In these two closely-related fields of research, we examine how people judge objects or actions, which in turn can form the basis for a decision among them. For example, my estimate of what two dishes taste like, as well as their relative calorie content, can determine my choice. The question is particularly interesting if some information is conflicting and different attributes need to be weighed against each other. While early decision research was particularly interested in deviations from “optimal” models, today we (including our research group) are more interested in the cognitive processes that enable a judgement or decision (see Bröder & Hilbig, 2017).
A wide range of studies now show that people do not make decisions according to a strict pattern, but that they seem to use different strategies depending on the contextual factors. For example, time pressure, increased information costs, or the need to retrieve information from memory often lead to the use of information-saving heuristics, while without these limitations one tends to consider information more extensively (e.g. Bröder, 2003; Bröder & Schiffer, 2003; Platzer & Bröder, 2012).
An unresolved question or current controversy revolves around the question of whether this adaptive decision-making can indeed be explained as a change between different strategies, or whether instead a uniform decision-making process is at work, that can be adapted to different situations (Marewski et al., 2018). Such flexible universal mechanisms have in some situations proved to be better descriptions of the decision-making process than models that assume qualitatively different strategies (Glöckner & Bröder, 2011; 2014; Söllner & Bröder, 2016). However, there appear to be situations where models with multiple strategies are more appropriate (Söllner et al., 2013).
One of the “universal models” of decision making assumes that decisions are achieved by maximizing coherence, which is similar to gestalt psychological processes. This process can be mathematically formalized in a network model with activation spread. Recently, the model has been extended to information search and has provided novel predictions about the sequence in which people seek information about the decision problem (Jekel et al., 2018). The predictions have been confirmed for different contexts and question in particular the assumption of information search in heuristic decision making (Scharf et al., 2019).

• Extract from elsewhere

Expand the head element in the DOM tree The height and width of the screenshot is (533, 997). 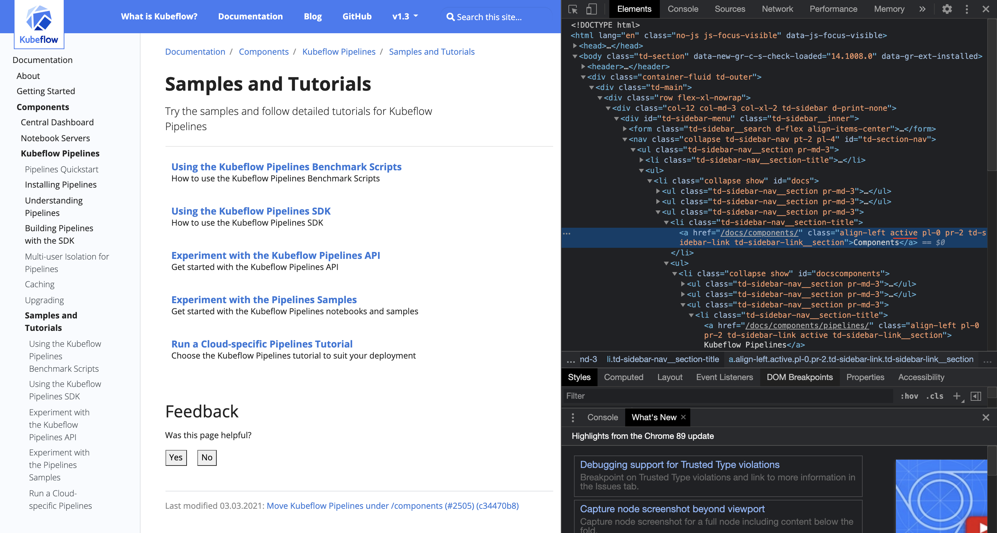point(576,45)
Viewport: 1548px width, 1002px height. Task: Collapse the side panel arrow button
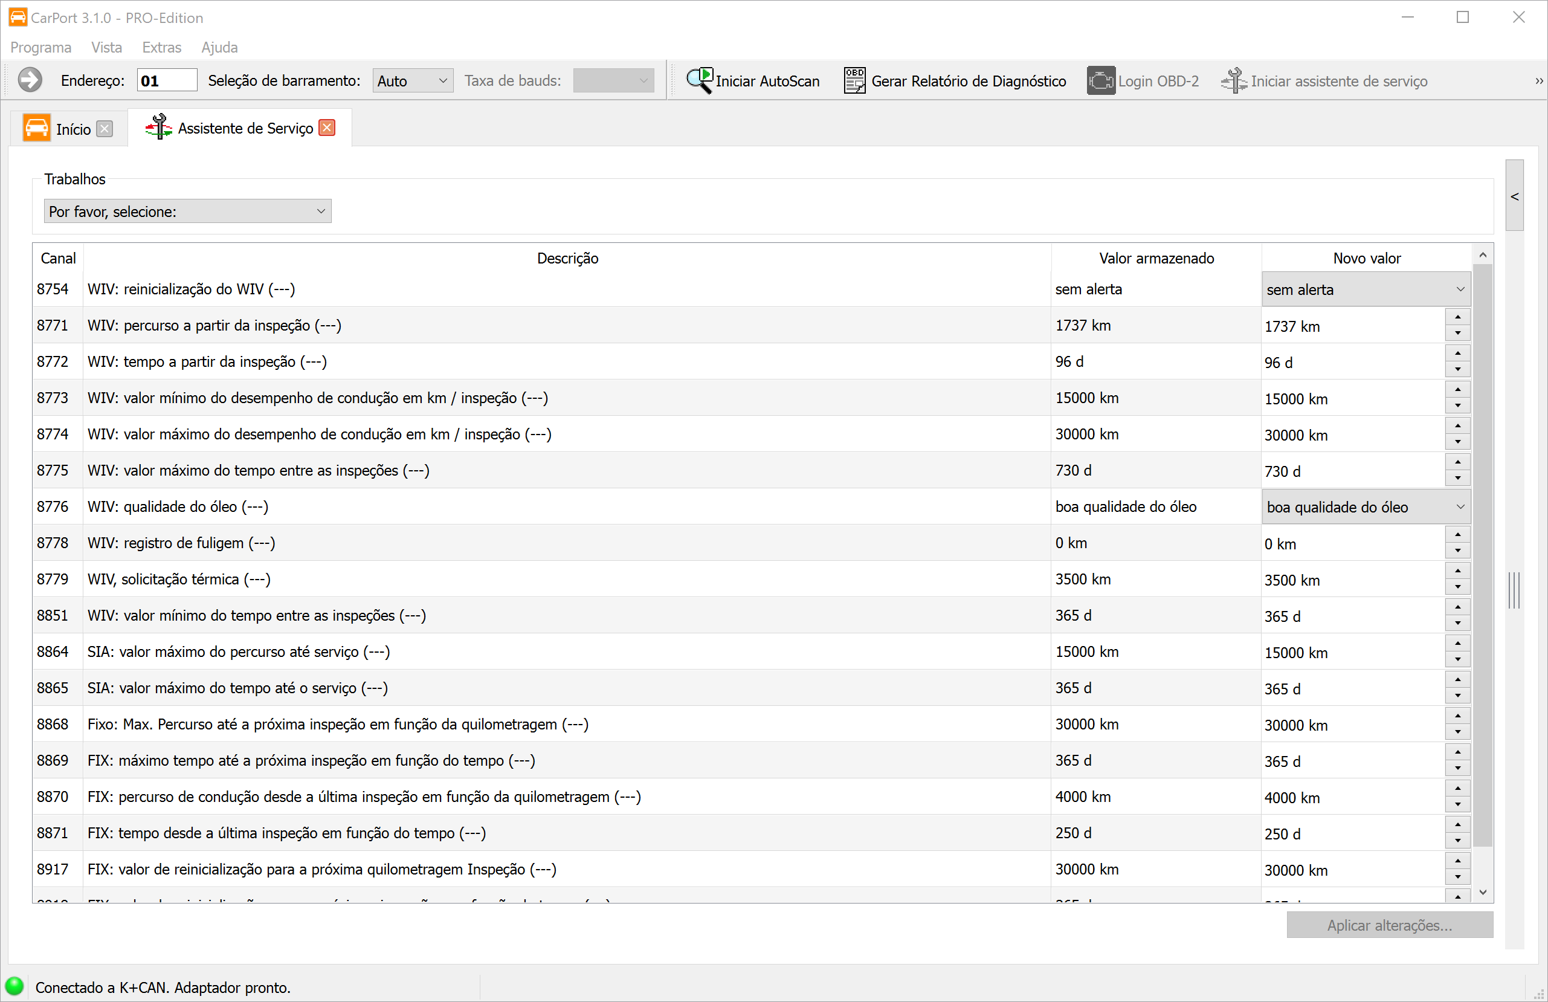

Especially in situations where it is difficult to generate a meaningful rule for the strategic integration of attributes, people occasionally seem to decide on the basis of the similarity of current decision-making situations to earlier situations, a process that has been called exemplar-based judgement. Indeed, it is possible to identify situations where such similarity-based strategies are used (Bröder et al., 2010; Platzer & Bröder, 2013), and there are indications that people may in fact use both rule-based and similarity-based processes simultaneously (Bröder, Gräf & Kieslich, 2017; Izydorczyk & Bröder, 2023). Recent simulations show that modeling of example-based processes in judgment research has so far overlooked an important distinction, the inclusion of which leads better model parameter estimates (Izydorczyk & Bröder, 2021).